Amber Heard touched on the various causes she's advocated for while delivering an address before the United Nations in Geneva on Monday, October 22. And in the spirit of honoring the 70th anniversary of the Universal Declaration of Human Rights at the event, the actress made sure to underscore that her politicization could be traced back to how her south Texas rearing helped her humanize the immigrant experience at a very young age, reports Reuters.
During her talk, Heard celebrated the various platforms that people of the world have available to them in pushing for change. She hammered down her point by highlighting the effectiveness of Black Lives Matter, Times Up, and the Me Too movements as examples of how activists have been able to galvanize followings through the use of social media.
Heard also spoke to the power of Hollywood as a bastion for diverse experiences and ideas that might mix and result in progress, but stopped short of championing the industry without shining a light on how much further the public has learned show business has to go before it is truly a model for addressing pay equality, diversity, and inclusion.
At the root of any fight for human rights is an intention to see that the needs of any human are met, and it is in that vein that Heard recounted her earliest connection with what she identified as "the sensation."
As she shared in an open letter that was previously published by Refinery29, the journey starts with Heard's father bringing her along to work at his construction sites. It was there that she would meet and get a sense of the decency of Mexican workers. It was also in those rides south from her hometown in Austin that she claims she also got to regularly cross back and forth over the border, an experience that forever impacted her perception on the reality for immigrants.
"Going home in his pickup truck, there was an indelible impression left on my soul, a recognition of injustice and unfairness for children on the Mexican side [...] Simply due to where I was born, a few miles north of this line, I was free to travel back and forth as I saw fit," Heard told the UN audience.

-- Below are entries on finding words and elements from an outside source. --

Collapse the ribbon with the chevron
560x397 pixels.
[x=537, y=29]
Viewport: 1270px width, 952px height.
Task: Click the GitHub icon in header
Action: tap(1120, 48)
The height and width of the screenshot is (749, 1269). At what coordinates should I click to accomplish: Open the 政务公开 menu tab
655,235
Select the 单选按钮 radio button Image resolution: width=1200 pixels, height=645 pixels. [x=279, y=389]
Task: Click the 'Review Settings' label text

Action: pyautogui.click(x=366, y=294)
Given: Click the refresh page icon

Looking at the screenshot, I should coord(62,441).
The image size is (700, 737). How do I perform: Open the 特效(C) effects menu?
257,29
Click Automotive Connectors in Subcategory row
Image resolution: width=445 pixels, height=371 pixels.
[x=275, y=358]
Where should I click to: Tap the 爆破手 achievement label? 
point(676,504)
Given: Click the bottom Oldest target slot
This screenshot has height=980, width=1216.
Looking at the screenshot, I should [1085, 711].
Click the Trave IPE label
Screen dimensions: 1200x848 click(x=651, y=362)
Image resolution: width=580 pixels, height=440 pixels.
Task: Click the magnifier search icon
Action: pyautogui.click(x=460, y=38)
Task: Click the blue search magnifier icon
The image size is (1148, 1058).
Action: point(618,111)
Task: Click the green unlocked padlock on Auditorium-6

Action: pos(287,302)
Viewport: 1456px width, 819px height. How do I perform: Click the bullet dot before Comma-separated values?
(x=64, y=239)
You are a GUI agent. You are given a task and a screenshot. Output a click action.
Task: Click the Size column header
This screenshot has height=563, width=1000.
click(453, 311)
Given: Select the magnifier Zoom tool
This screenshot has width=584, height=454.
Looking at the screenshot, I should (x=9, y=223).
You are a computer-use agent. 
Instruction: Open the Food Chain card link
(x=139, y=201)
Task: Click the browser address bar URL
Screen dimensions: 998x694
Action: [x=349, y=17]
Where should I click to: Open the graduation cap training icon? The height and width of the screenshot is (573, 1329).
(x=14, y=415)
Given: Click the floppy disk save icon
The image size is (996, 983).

She then went on to further expound on how it occurred to her at some point that her Mexican counterparts didn't bear the same privilege that she did, and thus never really had a shot at the kind of life she now enjoys.
"Thousands of others would risk everything for a mere shot and an opportunity to have that which I was just awarded due to this accidental luck of my birth on the other side," said Heard. "That was when I first started to pick up on the sensation."